* Start TEXT SHOWN *

In the Seven Faces of “The Peril” (2010), St. Louis Fed president Jim Bullard speculated on the prospect of the U.S. falling into a Japanese-style deflationary outcome. His analysis was built on an insight of Benhabib, Schmitt-Grohe, and Uribe (2001) in The Perils of Taylor Rules.

These authors (BSU) showed that if monetary policy is conducted according to a Taylor rule, and if there is a zero lower bound (ZLB) on the nominal interest rate, then there are generally two steady-state equilibria. In one equilibrium–the “intended” outcome–the nominal interest rate and inflation rate are on target. In the other equilibrium–the “unintended” outcome–the nominal interest rate and inflation rate are below target–the economy is in a “liquidity trap.”

As BSU stress, the multiplicity of outcomes occurs even in economies where prices are perfectly flexible. All that is required are three (non-controversial) ingredients: [1] a Fisher equation; [2] a Taylor rule; and [3] a ZLB.

Back in 2010, I didn’t take this argument very seriously. In part it was because the so-called “unintended” outcome was more efficient than than the “intended” outcome (at least, in the version of the model with flexible prices). To put things another way, the Friedman rule turns out to be good policy in a wide class of models. But mostly, I figured that other factors were probably more important for explaining the events unfolding at that time.

Well, maybe I was a bit too hasty. Let me share with you my tinkering with a simple OLG model (similar to the one I developed here.) Unfortunately, what follows is a bit on the wonkish side. If you catch any errors, or otherwise have any comments to make, please let me know.

## Basics

People live for two periods; they are “young” and then “old.” Everyone only values consumption when old. Their objective is simply to maximize (expected) future consumption.

The young are endowed with some output *y*. The are also each endowed with an investment technology such that *k* units of output invested today yields *f(k)* units of output tomorrow. Assume that *f(k)* is increasing and strictly concave; i.e., *f” < 0 < f’*.

The autarkic (also competitive) outcome is one where the young save their entire endowment and consume *f(y)* when old. The competitive equilibrium (gross) real rate of interest is equal to the marginal product of capital, *r = f'(k)*. [Note that time-preference plays no role in determining the real rate of interest here.]

## An economy with real debt

Assume that there is a government that issues one-period real debt *b*. Let *r* denote the gross real rate of interest paid on this debt. I assume that the government finances the carrying cost of its debt via a lump sum *t* tax applied to old agents. In a steady state,

*t = (r-1)b*.

* End TEXT SHOWN *

* [AIM A] Output the Taylor rule post word for word from "Well, maybe I" to "let me know.".
The Taylor rule post and the records have nothing to do with each other.

* Start RECORDS FOR PROCESSING *

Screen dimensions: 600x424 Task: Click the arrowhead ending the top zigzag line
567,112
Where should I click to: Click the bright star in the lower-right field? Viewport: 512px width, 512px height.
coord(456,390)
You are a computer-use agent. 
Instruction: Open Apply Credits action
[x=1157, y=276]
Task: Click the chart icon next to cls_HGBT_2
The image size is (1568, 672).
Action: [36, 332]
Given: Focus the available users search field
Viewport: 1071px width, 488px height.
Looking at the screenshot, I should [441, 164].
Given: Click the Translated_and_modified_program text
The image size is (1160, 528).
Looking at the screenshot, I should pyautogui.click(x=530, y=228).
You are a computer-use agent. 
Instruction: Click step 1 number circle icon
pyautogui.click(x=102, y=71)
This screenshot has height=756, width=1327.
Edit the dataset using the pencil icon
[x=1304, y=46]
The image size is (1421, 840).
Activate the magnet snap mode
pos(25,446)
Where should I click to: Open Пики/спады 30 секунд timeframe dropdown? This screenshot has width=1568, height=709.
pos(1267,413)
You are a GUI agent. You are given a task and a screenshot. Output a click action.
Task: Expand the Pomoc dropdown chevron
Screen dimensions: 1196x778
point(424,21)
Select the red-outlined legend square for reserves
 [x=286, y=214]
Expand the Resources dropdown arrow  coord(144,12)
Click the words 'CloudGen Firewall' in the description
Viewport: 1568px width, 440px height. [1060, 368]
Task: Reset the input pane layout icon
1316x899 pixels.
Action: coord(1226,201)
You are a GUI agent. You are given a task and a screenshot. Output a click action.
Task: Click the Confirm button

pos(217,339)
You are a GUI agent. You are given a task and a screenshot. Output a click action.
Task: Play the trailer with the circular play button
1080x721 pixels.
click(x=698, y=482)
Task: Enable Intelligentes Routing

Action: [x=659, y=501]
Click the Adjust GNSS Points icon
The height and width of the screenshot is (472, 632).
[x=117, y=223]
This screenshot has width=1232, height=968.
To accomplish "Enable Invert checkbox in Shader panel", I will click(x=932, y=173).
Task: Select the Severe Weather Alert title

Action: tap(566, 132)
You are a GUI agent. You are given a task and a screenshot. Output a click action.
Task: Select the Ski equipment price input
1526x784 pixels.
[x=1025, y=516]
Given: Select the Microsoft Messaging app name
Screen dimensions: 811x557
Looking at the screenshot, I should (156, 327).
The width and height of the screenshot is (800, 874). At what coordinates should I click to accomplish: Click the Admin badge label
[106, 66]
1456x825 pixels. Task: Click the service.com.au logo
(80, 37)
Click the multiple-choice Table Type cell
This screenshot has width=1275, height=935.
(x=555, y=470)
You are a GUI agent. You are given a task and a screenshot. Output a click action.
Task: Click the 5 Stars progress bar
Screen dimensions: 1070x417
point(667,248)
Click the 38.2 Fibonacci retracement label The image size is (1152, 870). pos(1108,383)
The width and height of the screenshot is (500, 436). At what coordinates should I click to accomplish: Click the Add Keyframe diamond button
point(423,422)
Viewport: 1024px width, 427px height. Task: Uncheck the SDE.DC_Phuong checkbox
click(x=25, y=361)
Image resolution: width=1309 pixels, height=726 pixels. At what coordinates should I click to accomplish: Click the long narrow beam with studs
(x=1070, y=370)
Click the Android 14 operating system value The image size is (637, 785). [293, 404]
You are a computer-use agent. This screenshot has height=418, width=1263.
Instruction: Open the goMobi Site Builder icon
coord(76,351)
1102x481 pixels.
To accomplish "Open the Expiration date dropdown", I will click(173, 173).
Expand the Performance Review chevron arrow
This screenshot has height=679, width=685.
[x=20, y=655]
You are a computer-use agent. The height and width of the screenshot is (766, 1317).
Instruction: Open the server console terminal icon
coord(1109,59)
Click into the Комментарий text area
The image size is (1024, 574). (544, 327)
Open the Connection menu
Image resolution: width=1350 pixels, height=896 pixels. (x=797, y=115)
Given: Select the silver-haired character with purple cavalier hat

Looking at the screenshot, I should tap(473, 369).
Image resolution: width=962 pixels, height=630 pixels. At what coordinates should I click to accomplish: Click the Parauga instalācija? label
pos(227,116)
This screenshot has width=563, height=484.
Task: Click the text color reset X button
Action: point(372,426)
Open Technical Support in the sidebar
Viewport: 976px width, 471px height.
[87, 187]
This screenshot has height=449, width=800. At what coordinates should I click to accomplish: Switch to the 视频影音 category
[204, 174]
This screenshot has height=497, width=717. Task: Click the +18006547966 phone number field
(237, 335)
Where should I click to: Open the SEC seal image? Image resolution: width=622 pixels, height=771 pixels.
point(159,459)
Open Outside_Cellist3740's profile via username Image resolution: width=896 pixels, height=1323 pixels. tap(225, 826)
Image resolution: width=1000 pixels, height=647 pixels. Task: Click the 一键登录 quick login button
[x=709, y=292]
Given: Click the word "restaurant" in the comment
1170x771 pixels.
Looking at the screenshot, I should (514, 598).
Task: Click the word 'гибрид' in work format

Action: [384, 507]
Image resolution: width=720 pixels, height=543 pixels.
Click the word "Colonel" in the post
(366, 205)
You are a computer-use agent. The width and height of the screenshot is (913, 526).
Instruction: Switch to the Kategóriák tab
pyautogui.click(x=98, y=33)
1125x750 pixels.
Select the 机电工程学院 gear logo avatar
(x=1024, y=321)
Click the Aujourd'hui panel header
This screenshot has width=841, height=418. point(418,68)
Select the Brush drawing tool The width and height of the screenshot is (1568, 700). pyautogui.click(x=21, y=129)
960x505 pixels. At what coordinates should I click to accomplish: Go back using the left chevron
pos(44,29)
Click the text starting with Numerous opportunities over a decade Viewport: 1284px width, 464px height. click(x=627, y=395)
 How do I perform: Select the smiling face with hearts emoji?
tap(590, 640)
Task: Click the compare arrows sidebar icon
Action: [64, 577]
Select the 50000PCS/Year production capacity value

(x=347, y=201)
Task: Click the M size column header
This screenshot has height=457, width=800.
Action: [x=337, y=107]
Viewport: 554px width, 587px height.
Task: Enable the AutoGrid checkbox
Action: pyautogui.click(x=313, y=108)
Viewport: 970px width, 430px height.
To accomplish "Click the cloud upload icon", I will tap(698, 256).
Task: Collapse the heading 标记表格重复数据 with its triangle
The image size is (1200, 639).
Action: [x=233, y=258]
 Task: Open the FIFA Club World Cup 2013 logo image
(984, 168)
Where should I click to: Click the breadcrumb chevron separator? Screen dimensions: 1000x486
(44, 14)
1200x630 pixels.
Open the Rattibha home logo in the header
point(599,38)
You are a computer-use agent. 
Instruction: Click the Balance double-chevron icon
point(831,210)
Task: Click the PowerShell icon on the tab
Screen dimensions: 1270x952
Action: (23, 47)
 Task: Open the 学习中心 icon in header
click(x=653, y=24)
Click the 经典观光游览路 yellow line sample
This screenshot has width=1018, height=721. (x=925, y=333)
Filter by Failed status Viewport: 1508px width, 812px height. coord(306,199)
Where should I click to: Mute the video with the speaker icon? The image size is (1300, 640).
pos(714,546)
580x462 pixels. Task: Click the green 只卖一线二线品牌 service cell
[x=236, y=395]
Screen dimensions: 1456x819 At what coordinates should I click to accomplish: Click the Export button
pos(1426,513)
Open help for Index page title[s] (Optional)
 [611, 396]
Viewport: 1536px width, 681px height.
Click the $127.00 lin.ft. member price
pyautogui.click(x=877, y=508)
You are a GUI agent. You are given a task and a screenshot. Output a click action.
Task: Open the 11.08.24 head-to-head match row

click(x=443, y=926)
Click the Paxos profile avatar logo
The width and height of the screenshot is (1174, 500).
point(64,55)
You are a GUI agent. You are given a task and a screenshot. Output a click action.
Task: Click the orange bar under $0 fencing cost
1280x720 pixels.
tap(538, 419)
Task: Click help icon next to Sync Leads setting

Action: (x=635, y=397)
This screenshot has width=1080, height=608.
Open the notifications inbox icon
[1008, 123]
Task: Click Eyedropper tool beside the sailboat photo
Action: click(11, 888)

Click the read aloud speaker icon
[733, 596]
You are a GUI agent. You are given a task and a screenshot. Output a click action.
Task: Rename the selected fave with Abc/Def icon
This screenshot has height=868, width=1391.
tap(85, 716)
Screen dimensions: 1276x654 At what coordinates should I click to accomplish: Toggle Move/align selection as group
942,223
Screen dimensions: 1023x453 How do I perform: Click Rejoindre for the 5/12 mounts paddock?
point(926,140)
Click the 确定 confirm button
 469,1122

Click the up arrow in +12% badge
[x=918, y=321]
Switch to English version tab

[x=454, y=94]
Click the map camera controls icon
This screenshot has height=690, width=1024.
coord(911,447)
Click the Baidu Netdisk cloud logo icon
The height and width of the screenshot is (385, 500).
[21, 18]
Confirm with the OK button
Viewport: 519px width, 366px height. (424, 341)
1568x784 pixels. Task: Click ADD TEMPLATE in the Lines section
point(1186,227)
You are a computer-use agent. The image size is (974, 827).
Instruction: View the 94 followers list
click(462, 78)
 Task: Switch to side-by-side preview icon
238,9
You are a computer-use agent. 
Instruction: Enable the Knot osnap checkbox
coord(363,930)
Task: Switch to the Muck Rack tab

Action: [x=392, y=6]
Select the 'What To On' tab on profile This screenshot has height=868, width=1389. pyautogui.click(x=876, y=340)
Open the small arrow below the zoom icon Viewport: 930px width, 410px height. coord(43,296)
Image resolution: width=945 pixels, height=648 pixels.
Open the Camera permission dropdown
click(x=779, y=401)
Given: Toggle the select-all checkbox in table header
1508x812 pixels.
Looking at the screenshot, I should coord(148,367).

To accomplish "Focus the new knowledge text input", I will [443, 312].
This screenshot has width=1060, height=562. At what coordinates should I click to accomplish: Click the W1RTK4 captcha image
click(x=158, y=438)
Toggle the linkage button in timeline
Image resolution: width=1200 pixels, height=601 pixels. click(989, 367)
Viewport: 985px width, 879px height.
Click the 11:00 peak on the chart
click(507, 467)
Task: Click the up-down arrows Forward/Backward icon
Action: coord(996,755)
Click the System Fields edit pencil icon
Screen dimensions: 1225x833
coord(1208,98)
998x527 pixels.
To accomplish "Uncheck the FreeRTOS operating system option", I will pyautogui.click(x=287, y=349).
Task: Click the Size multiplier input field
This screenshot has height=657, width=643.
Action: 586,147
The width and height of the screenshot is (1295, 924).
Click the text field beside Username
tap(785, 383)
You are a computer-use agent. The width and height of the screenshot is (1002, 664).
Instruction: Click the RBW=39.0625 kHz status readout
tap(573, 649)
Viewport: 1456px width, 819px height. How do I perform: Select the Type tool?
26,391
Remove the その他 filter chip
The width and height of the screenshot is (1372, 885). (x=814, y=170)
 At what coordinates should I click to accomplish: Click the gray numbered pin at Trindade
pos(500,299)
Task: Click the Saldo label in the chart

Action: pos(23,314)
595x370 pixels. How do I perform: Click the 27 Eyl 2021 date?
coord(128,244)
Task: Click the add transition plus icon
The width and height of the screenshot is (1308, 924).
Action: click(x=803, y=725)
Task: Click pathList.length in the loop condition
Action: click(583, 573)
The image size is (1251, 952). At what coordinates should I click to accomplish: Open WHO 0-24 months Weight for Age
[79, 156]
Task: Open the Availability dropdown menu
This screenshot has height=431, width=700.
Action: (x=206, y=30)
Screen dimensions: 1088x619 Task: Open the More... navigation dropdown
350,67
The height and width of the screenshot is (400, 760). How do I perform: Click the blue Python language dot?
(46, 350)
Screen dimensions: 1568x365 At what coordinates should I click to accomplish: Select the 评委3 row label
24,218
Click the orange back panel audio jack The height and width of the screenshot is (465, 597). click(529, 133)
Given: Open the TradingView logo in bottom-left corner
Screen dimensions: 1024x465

* End RECORDS FOR PROCESSING *

* [AIM B] Express the records from the line with "Open the small" to the line with "coord(128,244)", both included, as a JSON list of strings with one string per line and blank lines left out.

* [COMPLETE RESPONSE A]
Well, maybe I was a bit too hasty. Let me share with you my tinkering with a simple OLG model (similar to the one I developed here.) Unfortunately, what follows is a bit on the wonkish side. If you catch any errors, or otherwise have any comments to make, please let me know.

* [COMPLETE RESPONSE B]
[
  "Open the small arrow below the zoom icon Viewport: 930px width, 410px height. coord(43,296)",
  "Image resolution: width=945 pixels, height=648 pixels.",
  "Open the Camera permission dropdown",
  "click(x=779, y=401)",
  "Given: Toggle the select-all checkbox in table header",
  "1508x812 pixels.",
  "Looking at the screenshot, I should coord(148,367).",
  "To accomplish \"Focus the new knowledge text input\", I will [443, 312].",
  "This screenshot has width=1060, height=562. At what coordinates should I click to accomplish: Click the W1RTK4 captcha image",
  "click(x=158, y=438)",
  "Toggle the linkage button in timeline",
  "Image resolution: width=1200 pixels, height=601 pixels. click(989, 367)",
  "Viewport: 985px width, 879px height.",
  "Click the 11:00 peak on the chart",
  "click(507, 467)",
  "Task: Click the up-down arrows Forward/Backward icon",
  "Action: coord(996,755)",
  "Click the System Fields edit pencil icon",
  "Screen dimensions: 1225x833",
  "coord(1208,98)",
  "998x527 pixels.",
  "To accomplish \"Uncheck the FreeRTOS operating system option\", I will pyautogui.click(x=287, y=349).",
  "Task: Click the Size multiplier input field",
  "This screenshot has height=657, width=643.",
  "Action: 586,147",
  "The width and height of the screenshot is (1295, 924).",
  "Click the text field beside Username",
  "tap(785, 383)",
  "You are a computer-use agent. The width and height of the screenshot is (1002, 664).",
  "Instruction: Click the RBW=39.0625 kHz status readout",
  "tap(573, 649)",
  "Viewport: 1456px width, 819px height. How do I perform: Select the Type tool?",
  "26,391",
  "Remove the その他 filter chip",
  "The width and height of the screenshot is (1372, 885). (x=814, y=170)",
  " At what coordinates should I click to accomplish: Click the gray numbered pin at Trindade",
  "pos(500,299)",
  "Task: Click the Saldo label in the chart",
  "Action: pos(23,314)",
  "595x370 pixels. How do I perform: Click the 27 Eyl 2021 date?",
  "coord(128,244)"
]